203. A LA MÊME.
Potsdam, 2 mars 1748.
Ma très-chère sœur,
J'ai dit à Podewils d'écrire à la belle-sœur de son neveu que si elle était résolue de quitter Baireuth, on lui payerait les intérêts de sa légitime. Je prévois, ma chère sœur, qu'elle a attaché son départ à cette condition, la croyant impossible, et vous verrez qu'elle formera incessamment de nouvelles prétentions. De plus, les régiments rendent toujours un rapport certain chez les Autrichiens; mais son mari, qui joue, aura tout perdu, et sera bien aise d'avoir une femme sans être chargé de son entretien. Si vous prêtez l'oreille avec trop de bonté à ce que ces gens vous disent, vous ne finirez jamais. Ils ont obtenu un régiment par vos grâces, vous leur avez donné, de plus, un capital qui vous appartenait; c'en est, ce me semble, assez et même trop pour des gens de cette espèce. Quel reproche peut-on vous faire? Si, après tout, le général autrichien mange trois fois plus que son revenu, que madame en fasse de même de son côté, ce n'est assurément pas à vous qu'on doit l'imputer, mais au dérangement de leur conduite. Vous pouvez compter que ce que je vous dis est le jugement que porte le public de cette affaire, et je n'ajoute ni ne retranche pas un mot.
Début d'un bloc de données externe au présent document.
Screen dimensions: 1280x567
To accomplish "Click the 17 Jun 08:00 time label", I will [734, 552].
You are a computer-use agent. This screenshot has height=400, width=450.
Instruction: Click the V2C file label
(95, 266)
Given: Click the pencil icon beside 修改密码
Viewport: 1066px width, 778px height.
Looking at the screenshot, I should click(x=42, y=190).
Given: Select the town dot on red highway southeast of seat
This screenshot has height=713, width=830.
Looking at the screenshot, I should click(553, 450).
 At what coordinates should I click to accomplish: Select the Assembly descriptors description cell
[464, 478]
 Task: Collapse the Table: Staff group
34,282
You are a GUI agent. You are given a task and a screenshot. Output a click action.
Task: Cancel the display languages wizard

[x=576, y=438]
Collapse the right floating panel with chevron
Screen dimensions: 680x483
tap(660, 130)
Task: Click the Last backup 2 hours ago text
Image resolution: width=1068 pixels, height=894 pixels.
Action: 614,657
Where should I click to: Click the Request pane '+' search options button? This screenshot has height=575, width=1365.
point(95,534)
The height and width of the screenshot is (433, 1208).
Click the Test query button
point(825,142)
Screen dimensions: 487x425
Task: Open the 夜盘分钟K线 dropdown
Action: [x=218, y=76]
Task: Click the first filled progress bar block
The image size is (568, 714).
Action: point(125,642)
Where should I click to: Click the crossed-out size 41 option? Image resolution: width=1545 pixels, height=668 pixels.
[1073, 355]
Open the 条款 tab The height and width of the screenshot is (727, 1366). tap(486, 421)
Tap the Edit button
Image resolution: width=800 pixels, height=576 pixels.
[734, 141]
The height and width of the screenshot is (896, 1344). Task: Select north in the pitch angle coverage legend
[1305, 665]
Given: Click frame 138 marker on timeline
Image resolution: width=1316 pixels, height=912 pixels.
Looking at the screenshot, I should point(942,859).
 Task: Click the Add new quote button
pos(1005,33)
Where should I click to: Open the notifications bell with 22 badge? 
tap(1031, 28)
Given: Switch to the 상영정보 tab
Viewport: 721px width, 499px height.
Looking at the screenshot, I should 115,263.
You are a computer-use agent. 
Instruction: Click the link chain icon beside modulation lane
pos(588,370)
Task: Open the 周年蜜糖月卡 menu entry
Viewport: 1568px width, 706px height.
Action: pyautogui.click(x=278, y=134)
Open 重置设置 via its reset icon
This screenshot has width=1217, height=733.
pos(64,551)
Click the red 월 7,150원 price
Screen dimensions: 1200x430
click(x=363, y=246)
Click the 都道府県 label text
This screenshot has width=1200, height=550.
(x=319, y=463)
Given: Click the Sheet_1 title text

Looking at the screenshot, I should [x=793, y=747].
Je suis charmé d'apprendre le retour de votre santé, et plus encore de voir la tranquillité dont vous avez envisagé ce qui paraît si redoutable aux hommes. Puissiez-vous, ma chère sœur, regarder avec la même indifférence une infinité de petits contre-temps qu'il faut essuyer dans la vie et auxquels il est bon de se préparer, et sans laquelle la Parque ne nous file aucuns jours heureux!
C'est trop mêler de morale dans ma lettre, et je me renferme aux<199> assurances de la tendresse parfaite et de la haute estime avec laquelle je suis, ma très-chère sœur, etc.